After she died, I returned to France and made a pilgrimage to the Camargue, in the South. It is a mystical landscape of marsh grass, wild bulls, and white horses. It is home to one of the largest nature sanctuaries in the world, and I saw countless species of birds. The town of Stes. Maries de la Mer is inspiring beyond words. Different cultures visit the mysterious Saint Sarah, and the presence of the faithful at the edge of the sea made me feel part of something huge and eternal. And all of it inspired my novel Light of the Moon.

• During that period I also wrote two linked books Summer's Child and Summer of Roses...and became involved with trying to help families affected by abuse in particular.... [I also worked with] Deborah Epstein's domestic violence clinic at Georgetown University Law Center.... A counselor recommended The Verbally Abusive Relationshipby Patricia Evans. It is life-changing, and I have given it to many women over the years.

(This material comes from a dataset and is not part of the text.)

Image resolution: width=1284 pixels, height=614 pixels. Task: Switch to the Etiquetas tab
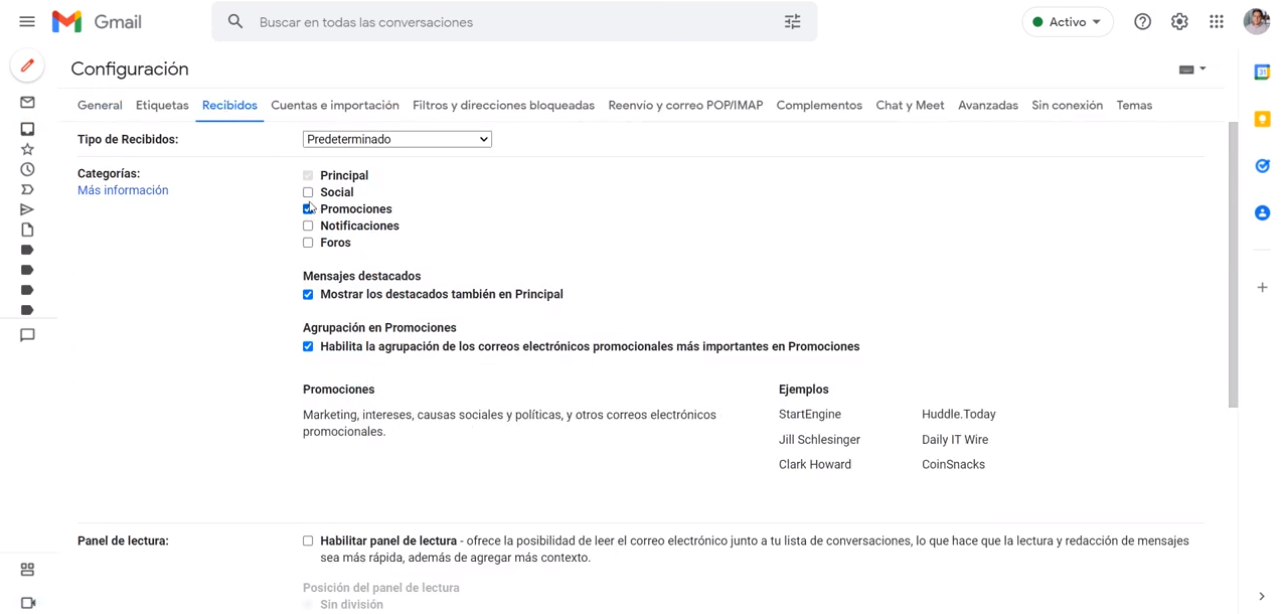click(x=162, y=105)
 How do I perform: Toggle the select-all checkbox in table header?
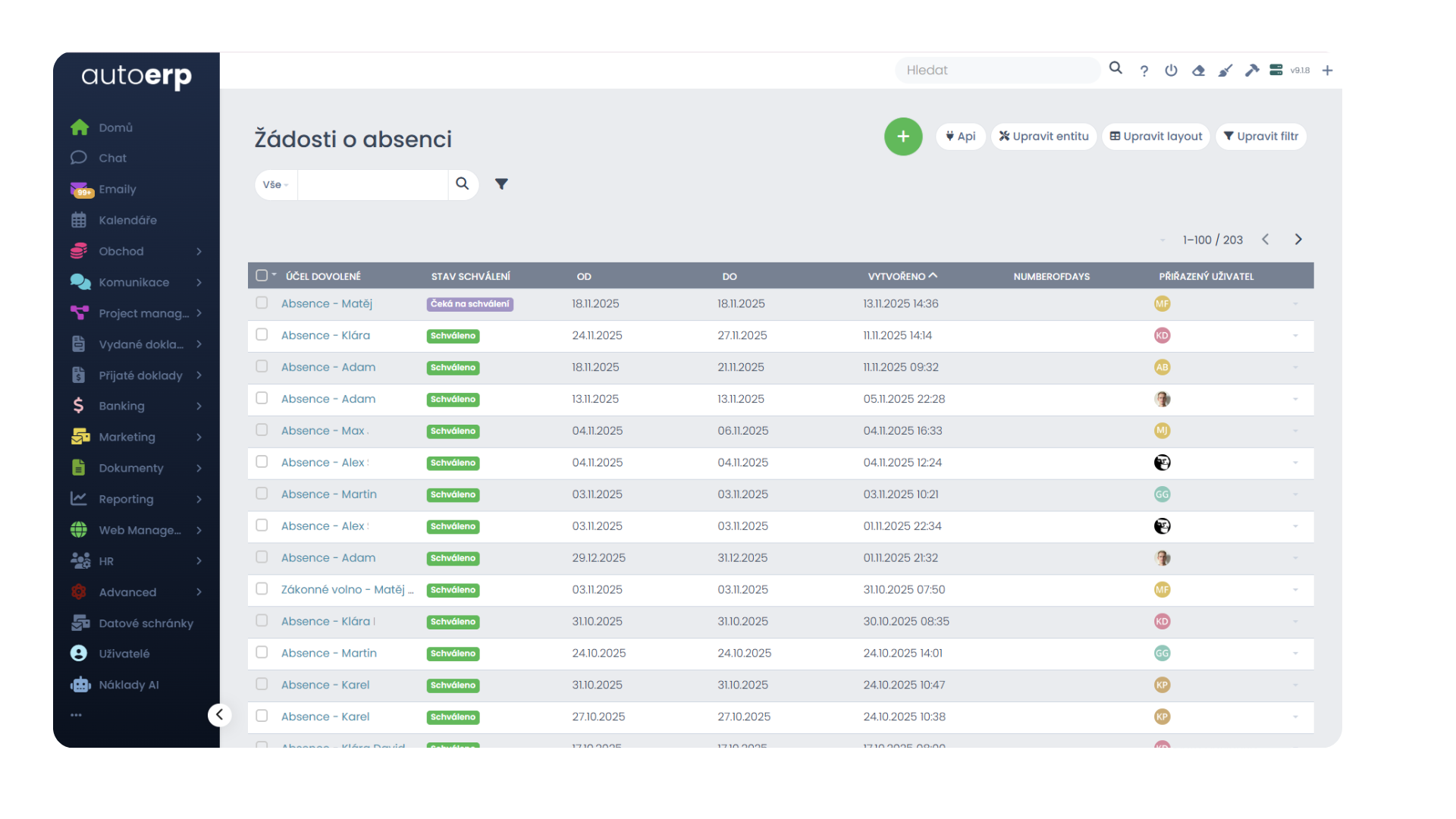[x=262, y=276]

• I became a vegetarian. I decided...I wanted only gentleness and peace in my life.... A friend reminds me of a great quote in the Zen tradition: "How you do anything is how you do everything.

When asked what book most influenced her life as a writer, here's what she said:

[There] are two books. The Sea Around Us by Rachel Carson and Franny and Zooey by J.D. Salinger. Carson's book is scientific and poetic, and it taught me that every single thing we do contributes to the harm or well-being of ourselves and the oceans, the world at large. It influenced me to incorporate my love of nature into my fiction.

Franny and Zooey Glass are two of the all-time great siblings of fiction. Nothing has ever inspired me more than being a sister; when I was young, the only stories I wanted to write were about sisters from a close, funny, secretive family like mine. The Glass family was quirky and eccentric in ways that felt very familiar to me.... Salinger loved his characters so much...[he] taught me to love my characters. (Author bio and interview from Barnes & Noble.)